Será talvez pela invulgar luz que tem, ou, quem sabe, pelos muitos
olhos que nos acompanham. Temos uma visão bastante ampla aqui e que
se amplifica através dos riscos, azuis, brancos e pretos que nos
transportam até ao infinito. Existem aqui vários olhos e nunca nos
sentimos sozinhos. Todos nos olham e seguem nossos movimentos.
Pessoas animalescas, bizarras, rudes, mas também bonecos sorridentes
e piny pons inexpressivos. É já impossível disfarçar, os olhos
desviam-se constantemente para aquelas grandes portas envidraçadas
que deixam transparecer o impressionante interior que resguardam.

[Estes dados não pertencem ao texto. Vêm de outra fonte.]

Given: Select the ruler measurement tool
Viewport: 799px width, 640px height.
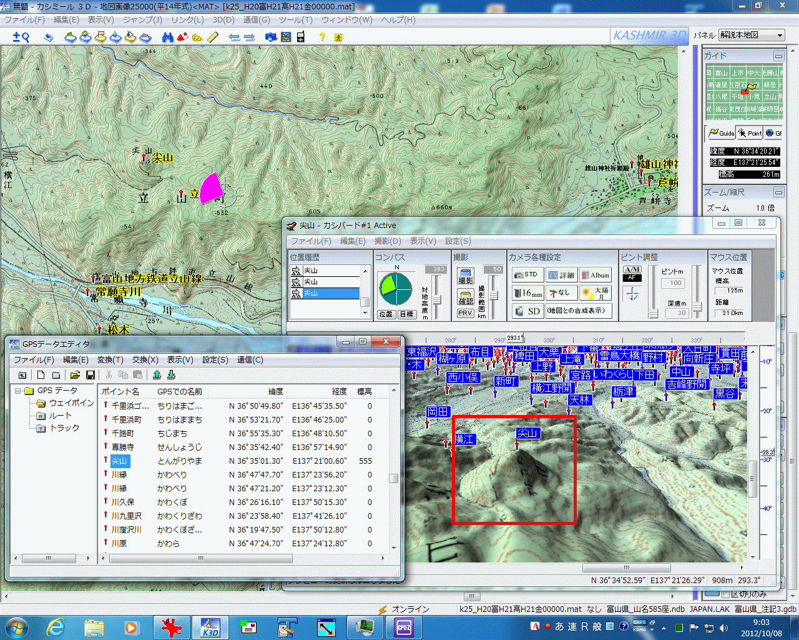Looking at the screenshot, I should 213,38.
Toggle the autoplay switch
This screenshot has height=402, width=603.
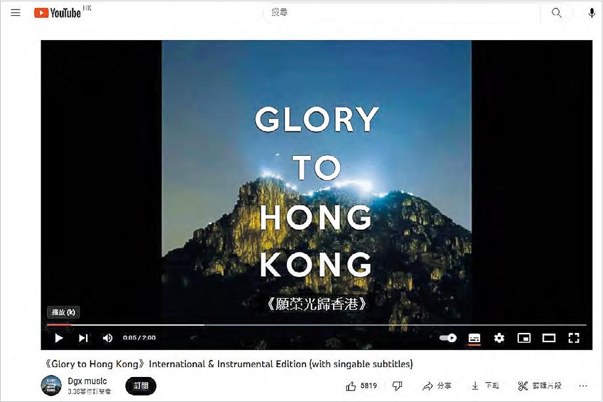447,338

Fecham-se os olhos, voltam-se a abrir, somos cada uma dessas vezes
bombardeados por pequenas partículas de sonho que populam em cada
canto. Uma grande sala, cheia de luz, com uma mesa no centro,
leva-nos a imaginar grandes planos, quadros cheios de tinta, cor e
vida, que ali crescem. Tudo está organizado. Mas é uma sensação
aparente, no fundo existe aquele caos dinâmico e vivo dos espaços
muito habitados. O cheiro maravilhoso dos lençóis conforta-nos e
bem-vinda-nos, mas há sempre algo que nos impele a sair. Abro as
janelas e entra uma luz que afasta as personagens, o que me faz logo
fechá-las. Não consigo estar aqui sozinha. Tenho medo do que não
está. Sente-se um pulsar latente, uma vontade maior que as próprias
paredes. Um lugar com uma força incrível, rodeado de telas, tintas,
panos sujos, pincéis duros do tempo e do desuso. Acompanha
praticamente a casa em toda a sua extensão. Esta forte presença é
bem perceptível pelas três portas que apresenta, comunicando-se
facilmente com qualquer outra divisão. Espaço de vício, de prazer,
de fumo, de conversas, enfim, de vida. Sempre misturado com os
cheiros maravilhosos de assados, bolos ou cafés... Ao chegar,
optou-se por circundar o edifício antes de entrar. Revelam-se
diversas sensações à medida que se acompanha as paredes
exteriores, entre as fores e a relva e os pequenos objectos e
brinquedos largados no chão. Talvez sejam as meninas com os seus
olhos, talvez o cheiro demasiado delicioso das camas, talvez a
própria frieza do local. Mas sentimo-nos tão bem aqui, quando se
apaga a luz e nos rebolamos nos cobertores cheirosos e nas almofadas
gordas. Talvez sejamos nós próprios, através do espelho, que nos
repugnamos e nos expulsamos. Talvez. Mas dá-me só mais cinco
minutos e já saio. Aqui vivem-se mundos imaginários, reais e
fantasias à espera de acontecer.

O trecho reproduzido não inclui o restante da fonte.